■ **WORK INSTRUCTIONS**:
Beginning with the line that holds "[button] (70, 84)" and ending with the last line, please repeat the entries exactly and omit the pictures.

■ **DATA SHOWN**:
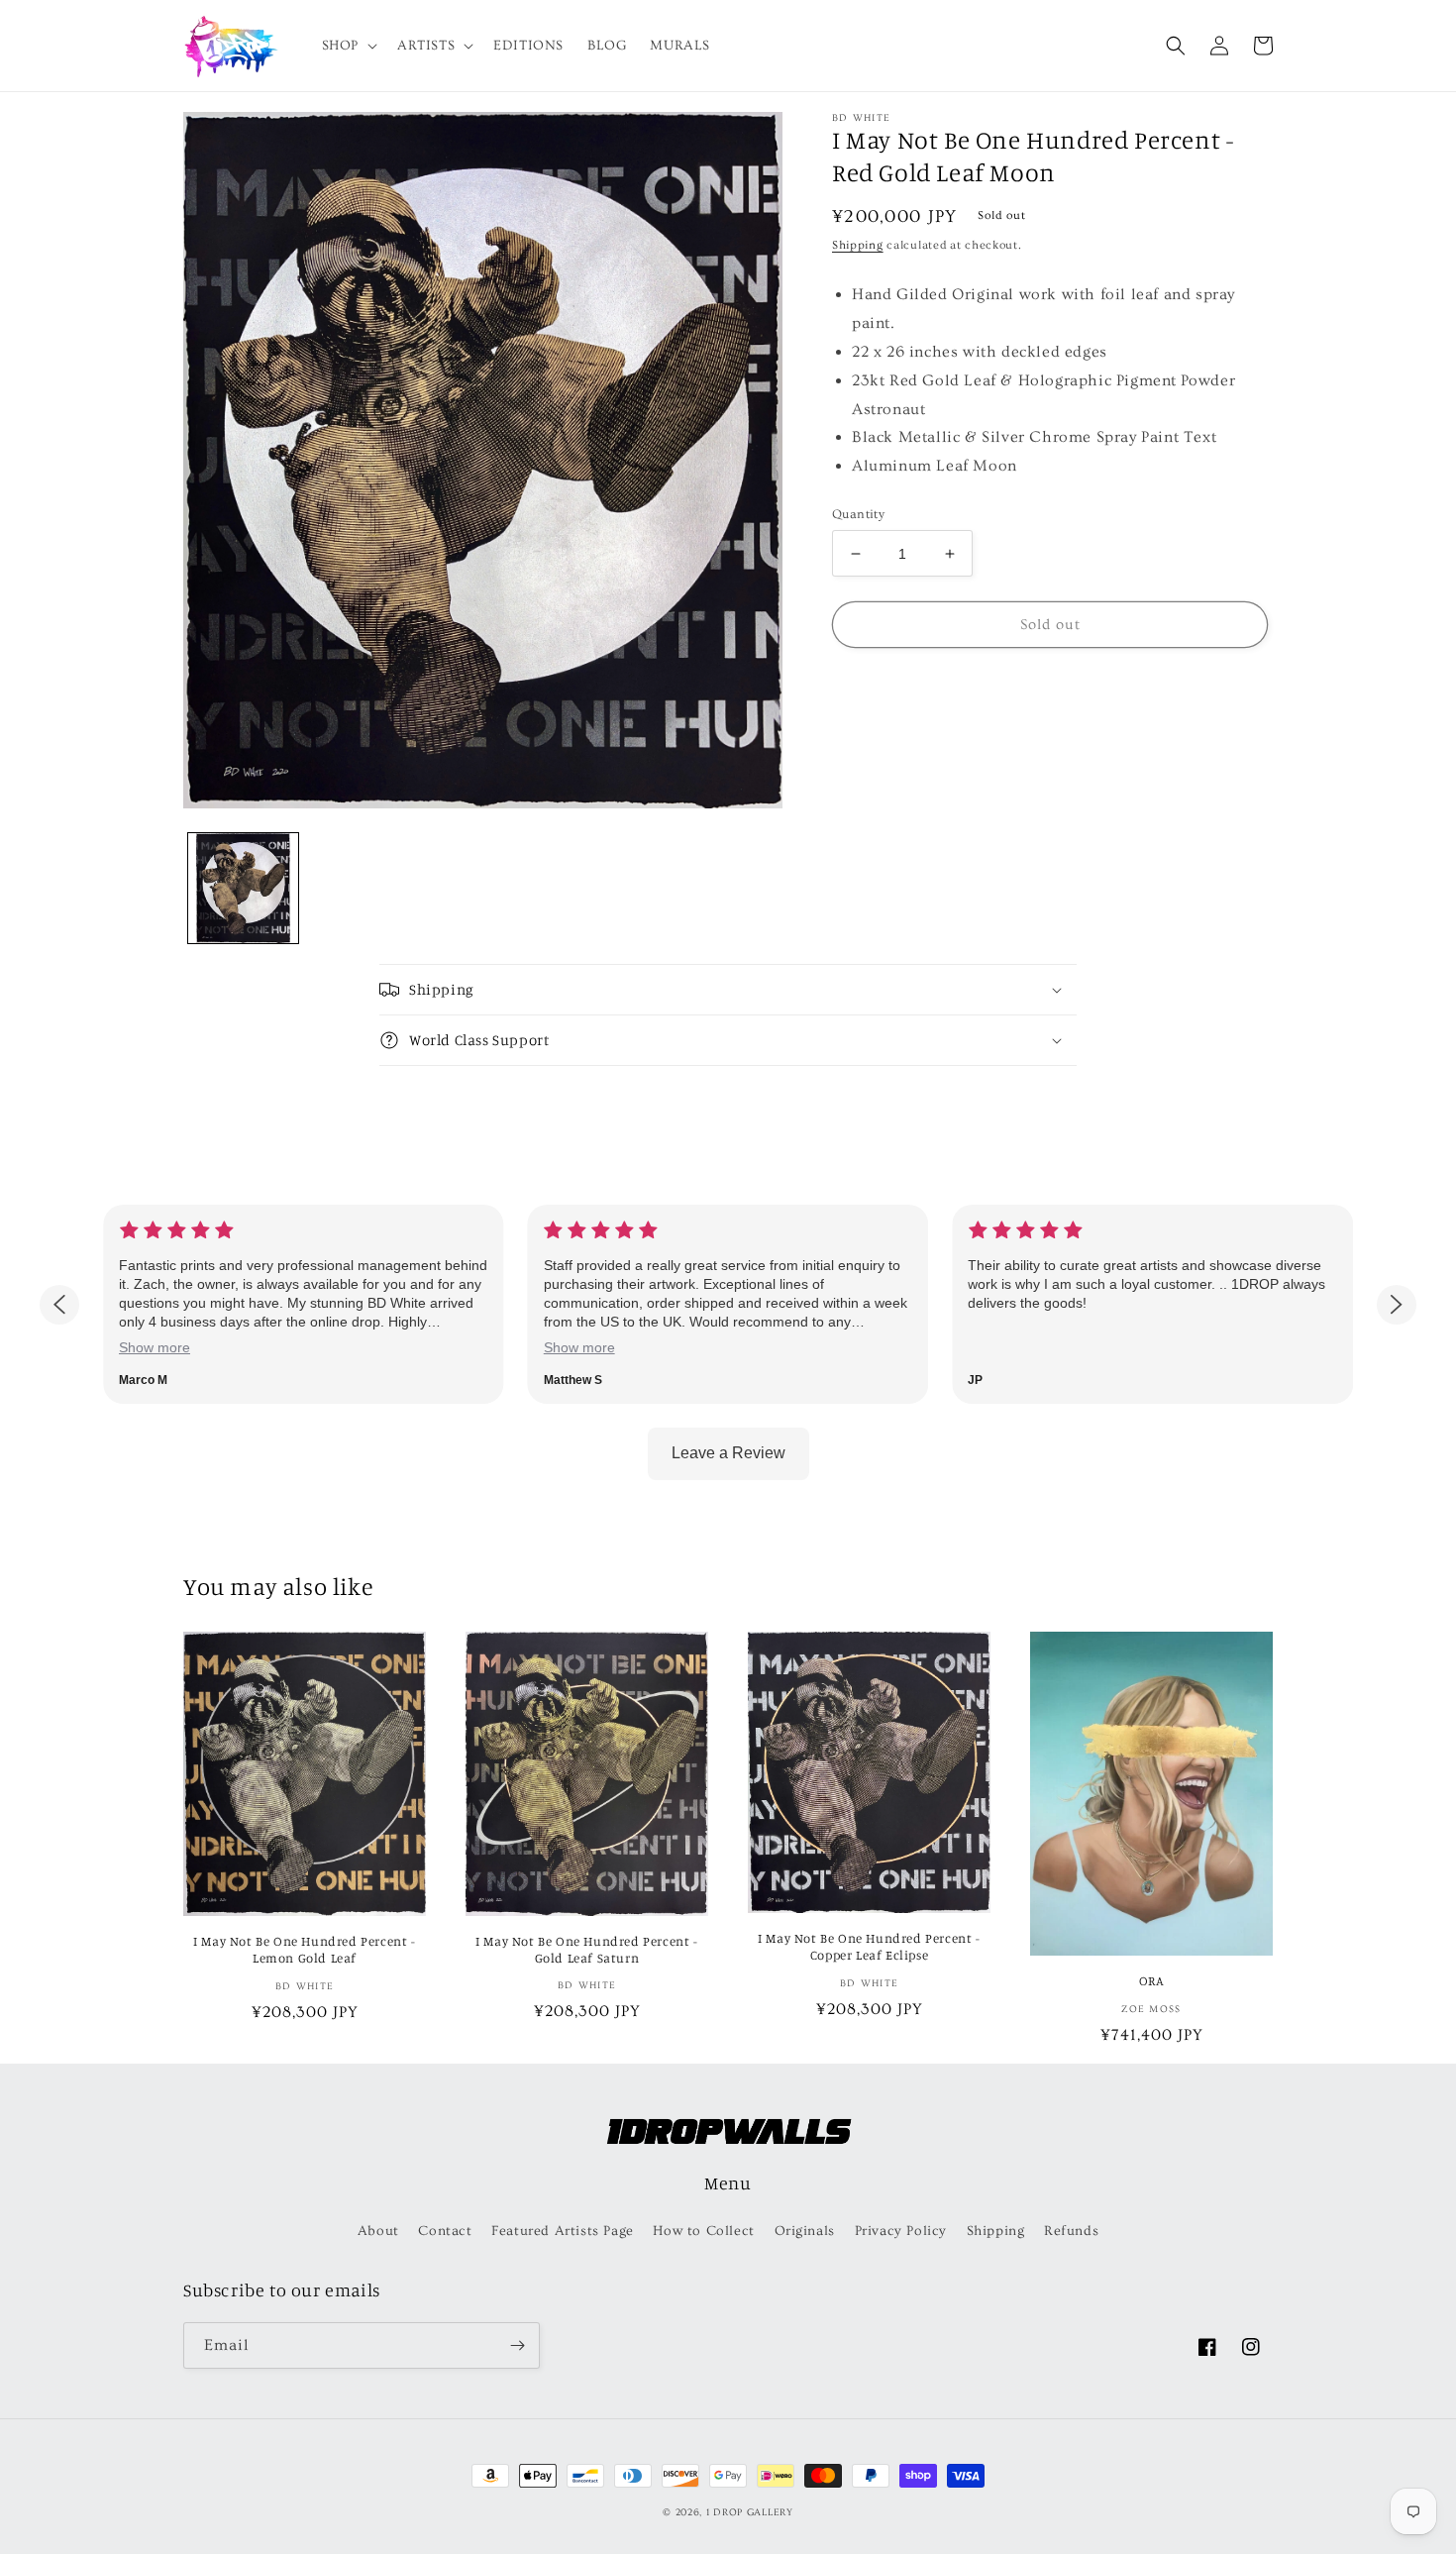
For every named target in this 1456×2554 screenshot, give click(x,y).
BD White (861, 118)
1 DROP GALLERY (749, 2512)
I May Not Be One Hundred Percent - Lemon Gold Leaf (304, 1949)
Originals (805, 2231)
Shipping (858, 245)
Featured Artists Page (562, 2231)
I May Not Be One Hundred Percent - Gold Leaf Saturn (586, 1949)
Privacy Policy (901, 2231)
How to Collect (703, 2231)
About (378, 2231)
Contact (444, 2231)
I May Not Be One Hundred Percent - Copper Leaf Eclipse (869, 1946)
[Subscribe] (517, 2345)
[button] (347, 45)
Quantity (858, 514)
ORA (1152, 1980)
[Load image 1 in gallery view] (243, 888)
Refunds (1071, 2231)
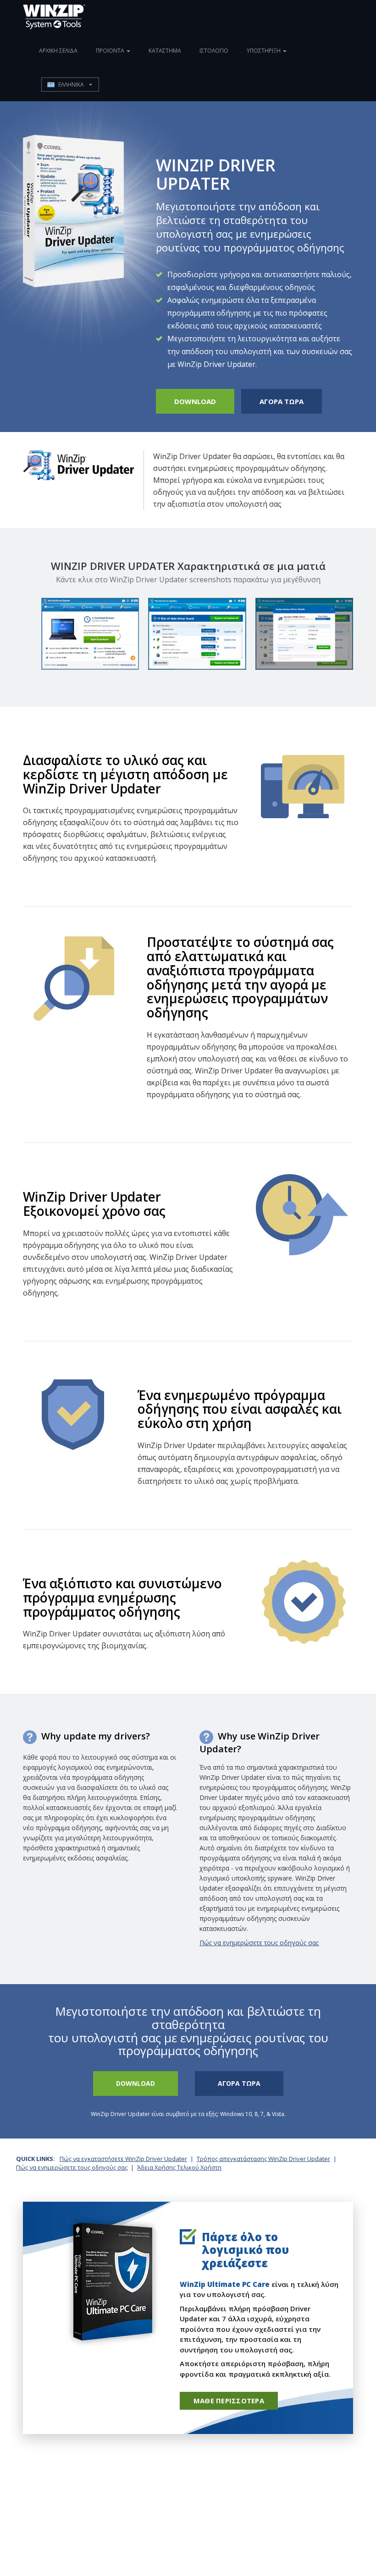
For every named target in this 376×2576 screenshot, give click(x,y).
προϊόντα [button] (111, 51)
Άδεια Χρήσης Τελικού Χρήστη (179, 2167)
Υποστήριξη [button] (264, 51)
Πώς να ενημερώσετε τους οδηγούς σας (259, 1942)
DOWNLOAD (195, 401)
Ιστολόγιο (213, 51)
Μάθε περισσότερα (229, 2400)
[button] (70, 84)
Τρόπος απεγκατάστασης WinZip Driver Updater (263, 2159)
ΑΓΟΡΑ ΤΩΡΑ (282, 401)
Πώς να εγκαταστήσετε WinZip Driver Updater (123, 2159)
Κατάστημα (165, 51)
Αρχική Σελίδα (58, 51)
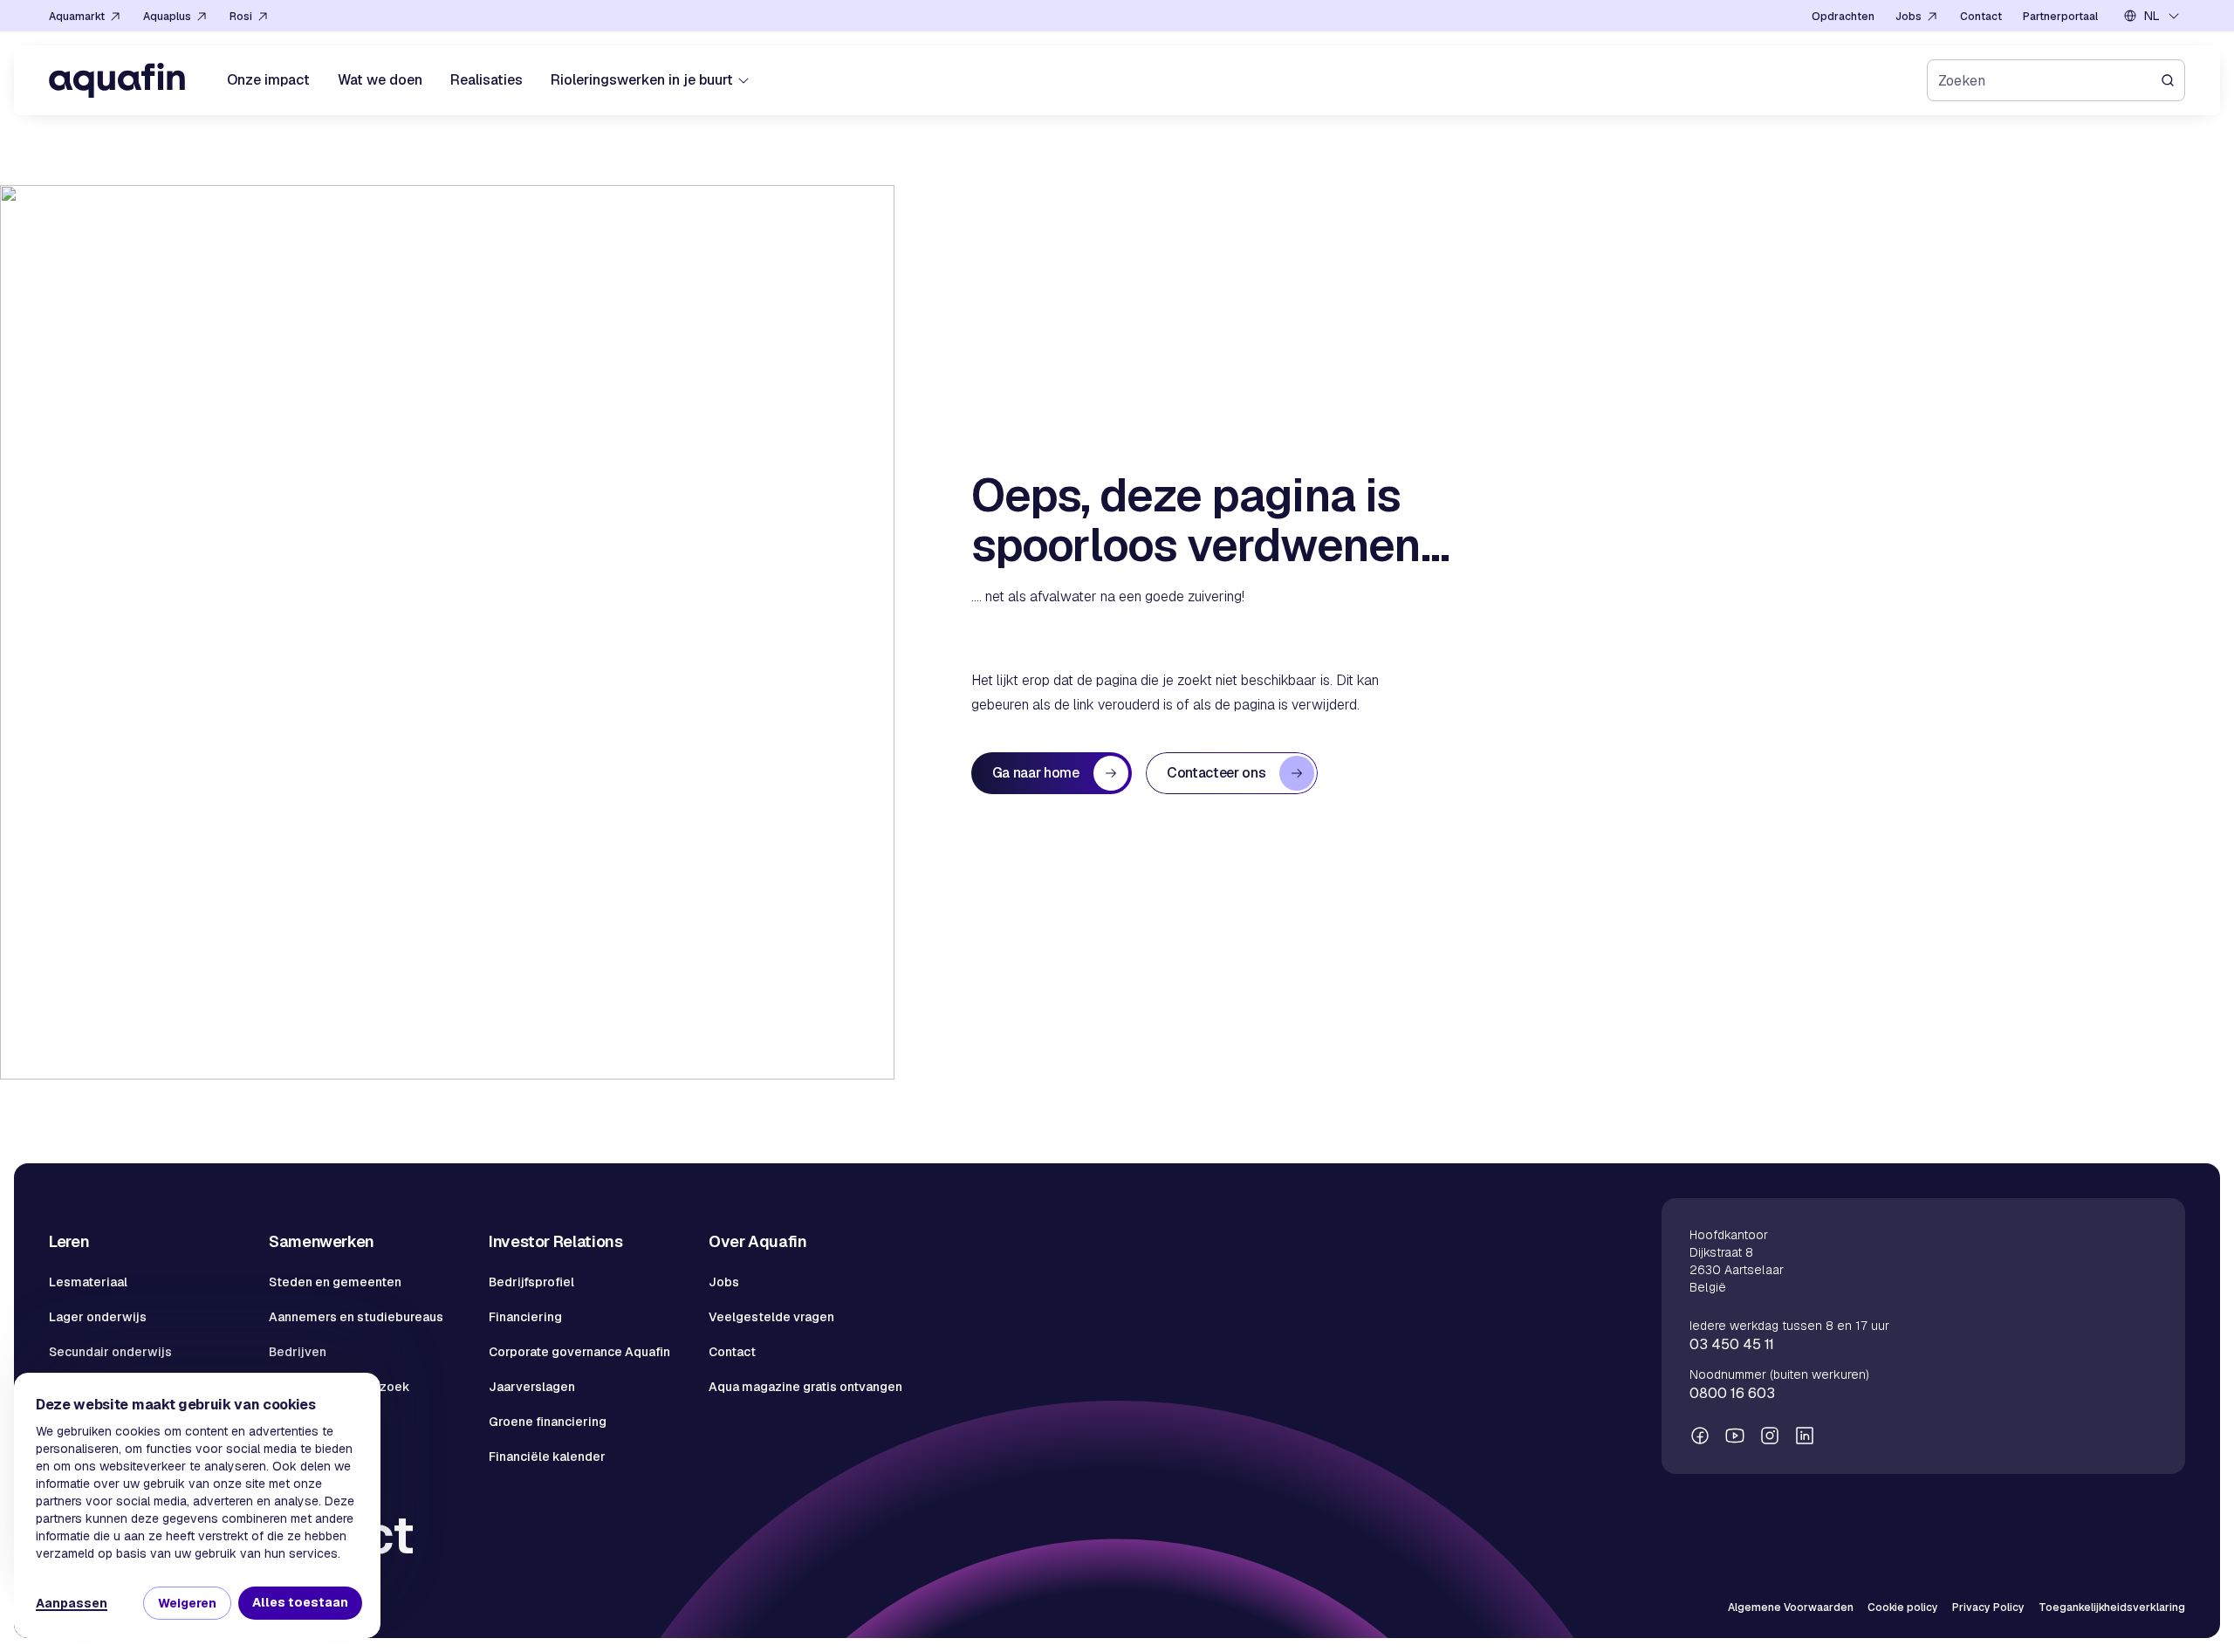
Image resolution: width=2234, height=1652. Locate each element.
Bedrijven (297, 1352)
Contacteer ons (1216, 773)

■ **COMPLETED TASK**:
[button] (70, 84)
Τρόπος απεγκατάστασης WinZip Driver Updater (263, 2159)
ΑΓΟΡΑ ΤΩΡΑ (282, 401)
Πώς να εγκαταστήσετε WinZip Driver Updater (123, 2159)
Κατάστημα (165, 51)
Αρχική Σελίδα (58, 51)
Image resolution: width=2234, height=1652. Locate each element.
Bedrijven (297, 1352)
Contacteer ons (1216, 773)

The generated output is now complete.